HEAD is now at 969a269..

Now your local Scala repository should look just like it did at the end of 2013, and you’re ready to analyze.

Analyze the Knowledge Distribution

Because we want to use the information to find the right people to talk to, we have to identify the developers who know the different parts of the system. This is a similar problem to the one we solved back in Evaluate Communication Costs, where we used a main developer analysis to identify the top contributor to each module.

We start by generating a version-control log:

 
prompt>​ git log --pretty=format:'[%h] %an %ad %s' --date=short \
 
--numstat --before=2013-12-31 --after=2011-12-31 > scala_evo.log

The command limits our analysis period to the last two years. That’s because knowledge is fragile and dissolves over time; if we haven’t touched a piece of code for a couple of years, it’s unlikely that we remember much about it. In addition, code that’s been stable for that long is rarely the focus of our daily activities. But remember that these time periods are all heuristics that you may have to fine-tune in your own projects.

Now that we have a version-control log, let’s see what happens when we aggregate all that information to identify the main developers:

 
prompt>​ maat -c git -l scala_evo.log -a main-dev > scala_main_dev.csv

The command saves the analysis results to the file scala_main_dev.csv for further processing. If you look inside it, you should see the main developer of each module:

 
entity,main-dev,added,total-added,ownership
 
..
 
GenICode.scala,Paul Phillips,584,1579,0.37
 
ICodeCheckers.scala,Jason Zaugg,19,44,0.43
 
ICodes.scala,Grzegorz Kossakowski,16,32,0.5
 
...

The main developer information serves as the basis of our knowledge map.

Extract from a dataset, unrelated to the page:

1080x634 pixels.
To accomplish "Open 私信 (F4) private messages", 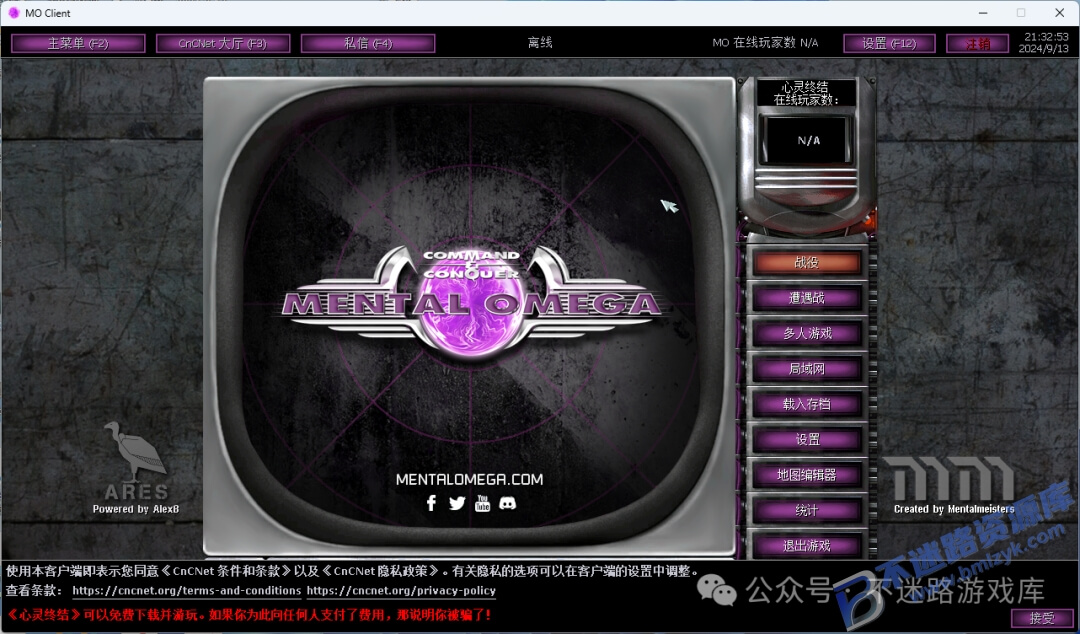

We just need to project the information on the geography of our system. Let’s do it.

Project the Main Developers onto a Map

Back in Chapter 3, Creating an Offender Profile, we used lines of code as a proxy for complexity as we hunted hotspots. It makes sense to use the same metric and visualization here, since it allows you to compare hotspots against the knowledge map.

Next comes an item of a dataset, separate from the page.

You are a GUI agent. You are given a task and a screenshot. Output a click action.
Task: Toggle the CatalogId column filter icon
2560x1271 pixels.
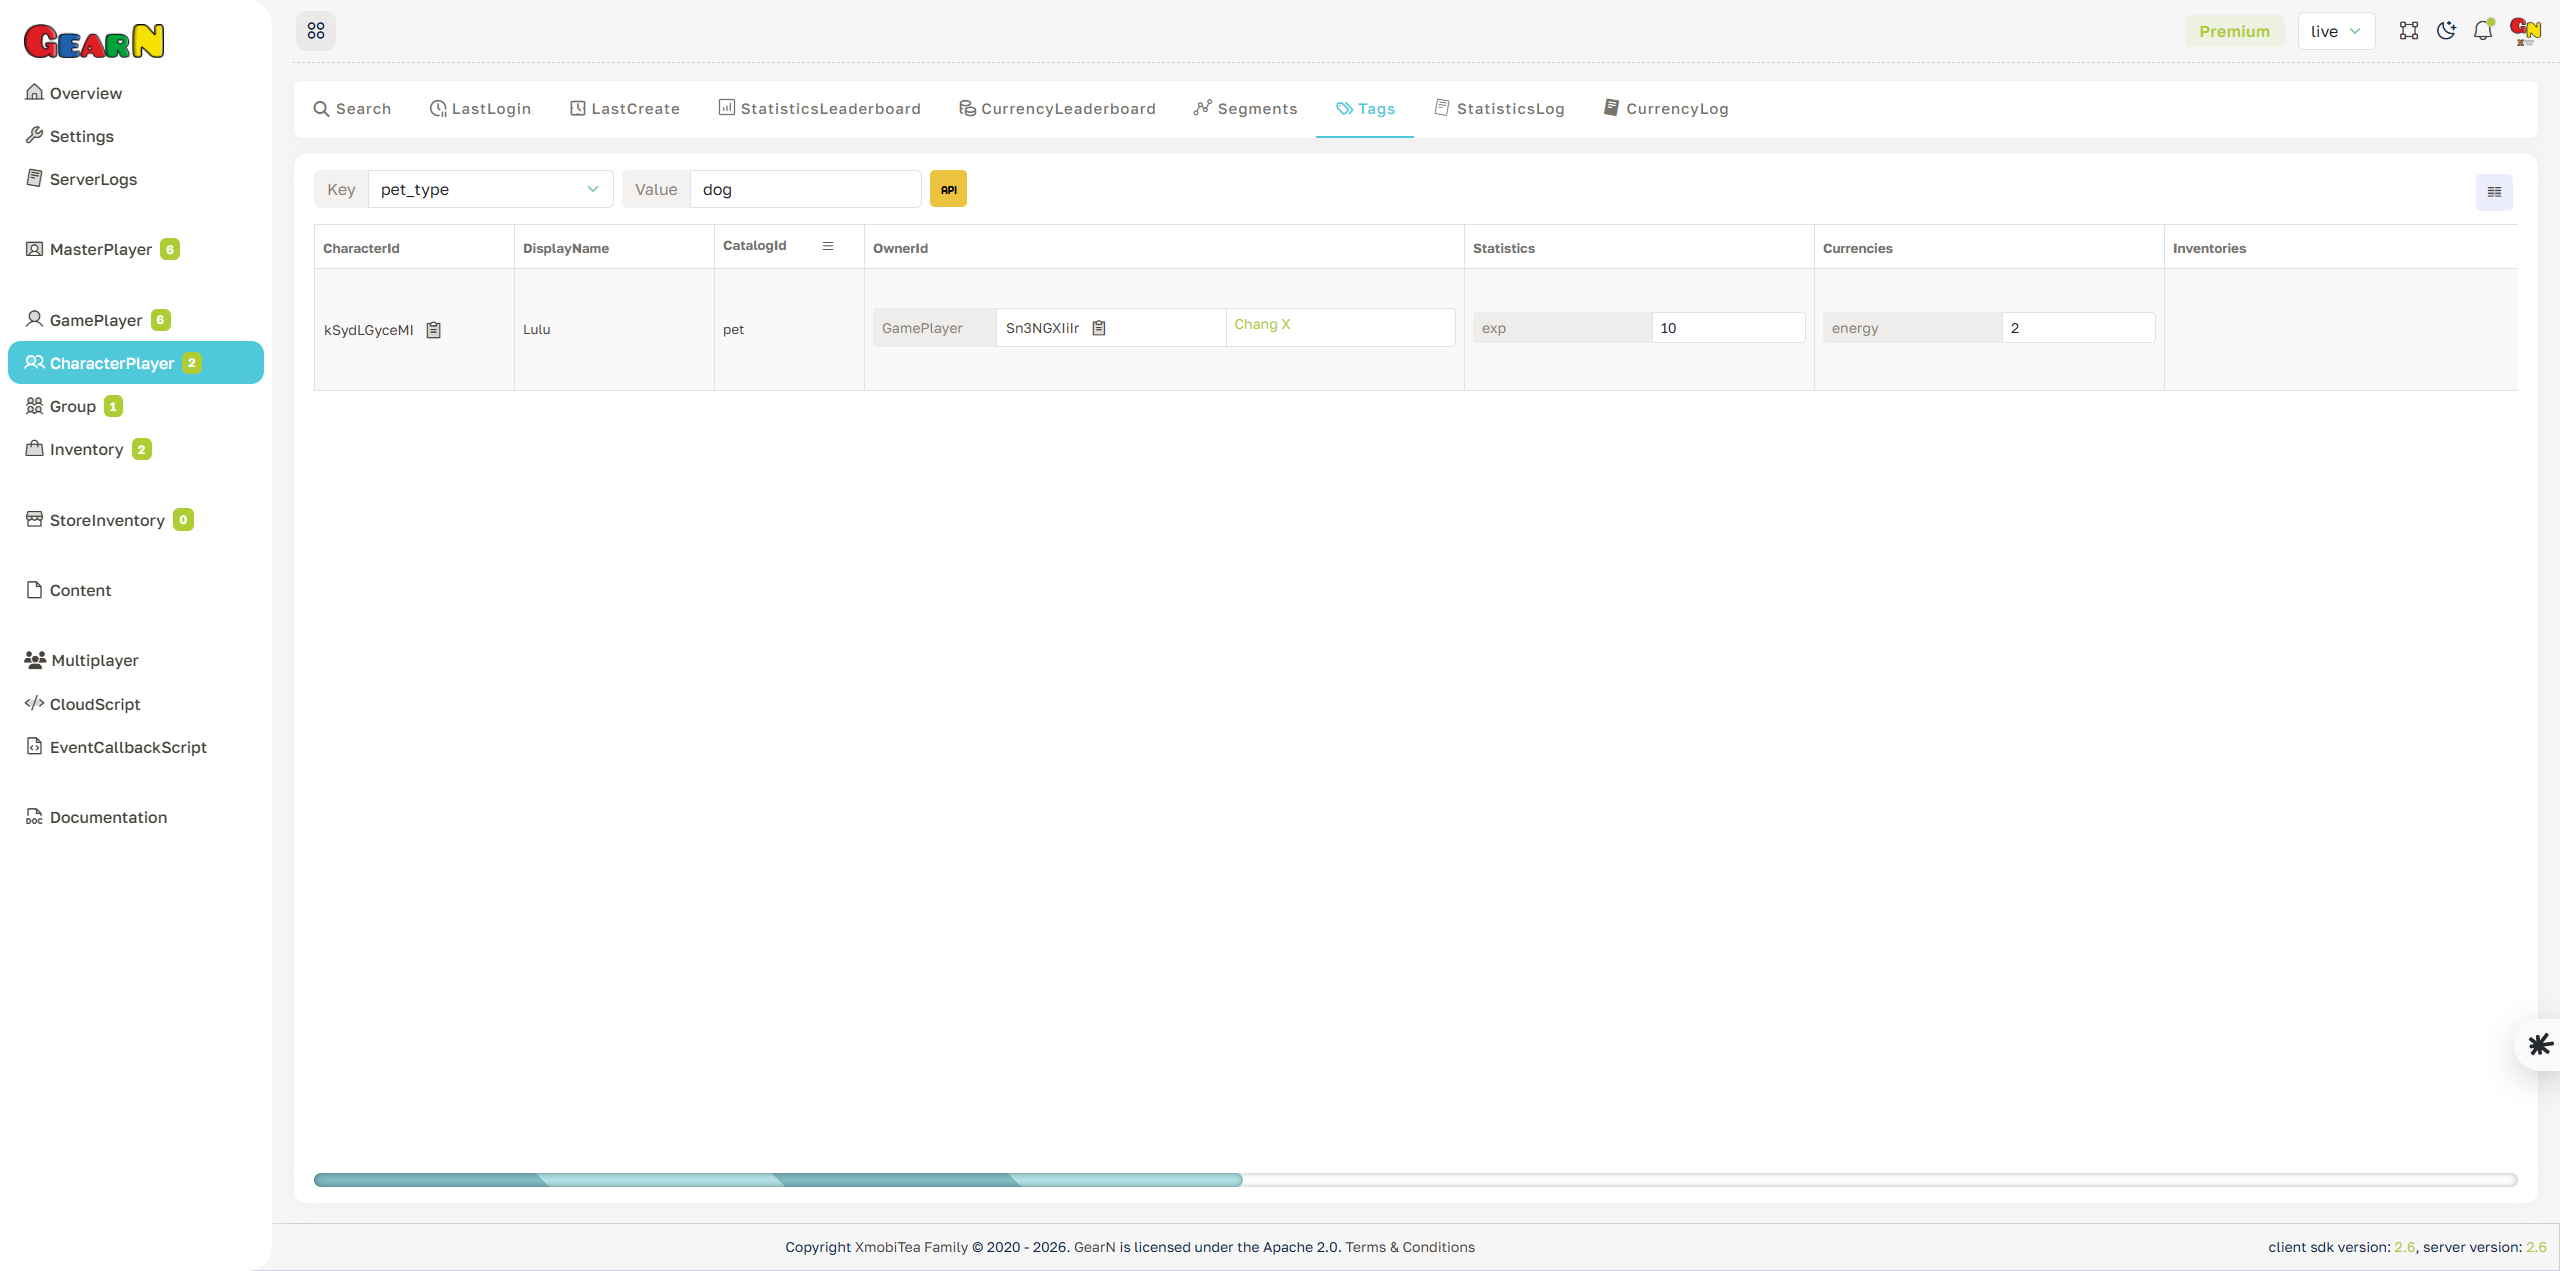coord(828,246)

We collect the information with cloc:

 
prompt>​ cloc ./ --unix --by-file --csv --quiet --report-file=scala_lines.csv

Now we have the elements we need. We have the structure in scala_lines.csv and the presumed knowledge owners in scala_main_dev.csv. Let’s combine those with a unique color for each individual developer.

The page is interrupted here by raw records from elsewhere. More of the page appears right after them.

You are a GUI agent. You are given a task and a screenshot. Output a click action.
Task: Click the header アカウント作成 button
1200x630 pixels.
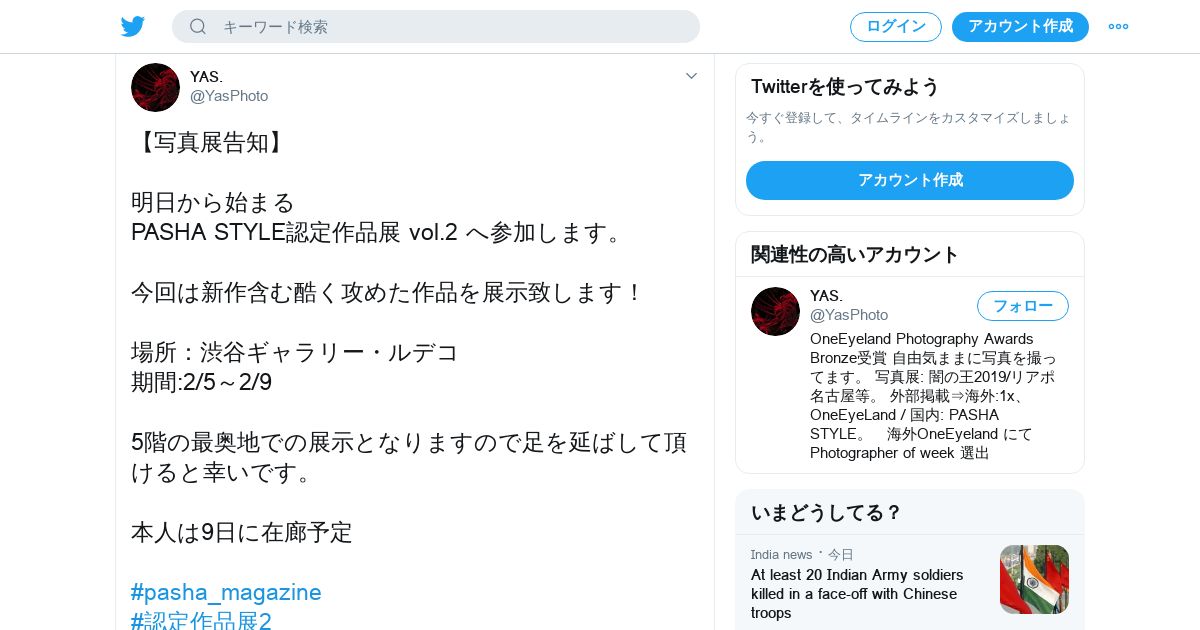[1020, 26]
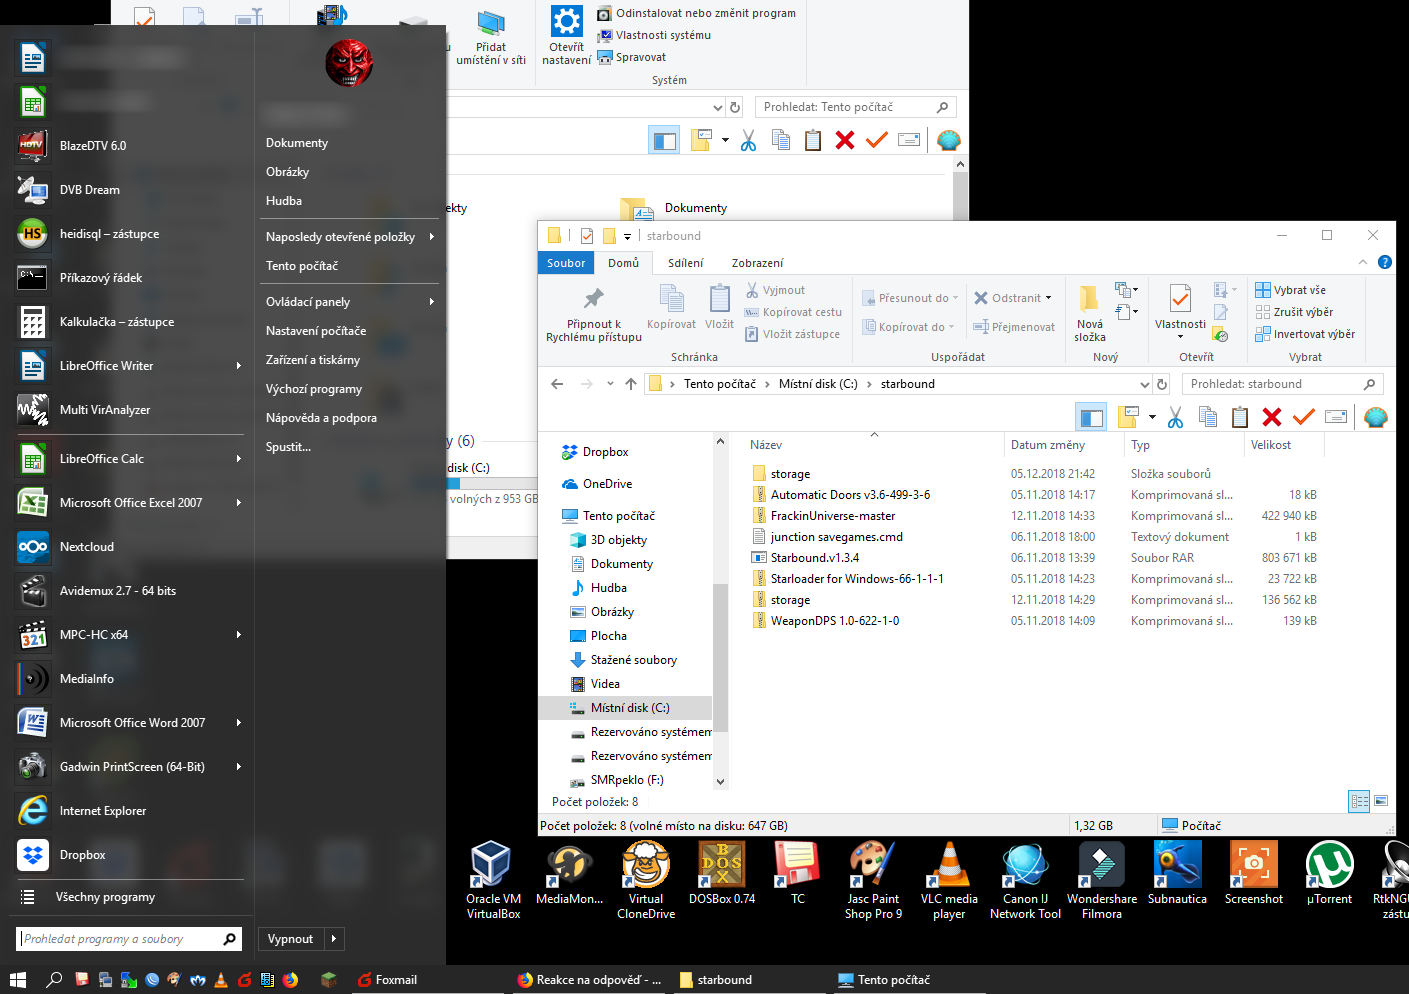Click the scissors Cut icon in starbound window toolbar
This screenshot has width=1409, height=994.
(x=1175, y=417)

Specify the Color of Each Developer

We humans can distinguish between hundreds of thousands of different color variations. However, in your visualization, you want to keep a larger distinction between each color. Several tools can help you select good color schemes. (See, for example, ColorBrewer.[35])

The colors we use in Figure 1, Knowledge map showing the main developer (indicated by color) of each module, are specified as HTML5 color names.[36] Take a look in the visualization samples we downloaded from the Code Maat distribution site.[37] Inside that bundle, there’s a scala folder with a scala_author_colors.csv. That file specifies the mapping from author to color for the top contributors. Here’s a sample:

 
author,color
 
Martin Odersky,darkred
 
Adriaan Moors,orange
 
Paul Phillips,green
 
...

Now that we’ve assigned a color to each developer, we can put it all together.

Generate Your Own Map

As we discussed in Visualize Hotspots, the enclosure diagram is built on D3.js.[38] Since D3.js is data-driven, we need to serve it a JSON document that specifies the content to visualize.

That JSON document is generated by a Python script included on the Code Maat distribution page. Before you run it, just remember to specify your local path to the Python scripts:

 
prompt>​ python scripts/csv_main_dev_as_knowledge_json.py \
 
--structure scala_lines.csv --owners scala_main_dev.csv \
 
--authors scala_author_colors.csv > scala_knowledge_131231.json

Now you should have a scala_knowledge_131231.json file in your local directory. The JSON inside that file should be identical to the one that was used to create Figure 1, Knowledge map showing the main developer (indicated by color) of each module.

Once you have the JSON document, you can reuse the d3.js code that’s included in the Code Maat sample visualization of Scala. Just open the scala_knowledge.html file and replace the included scala_knowledge_131231.json with a reference to your own content. Explore, experiment, and automate from there.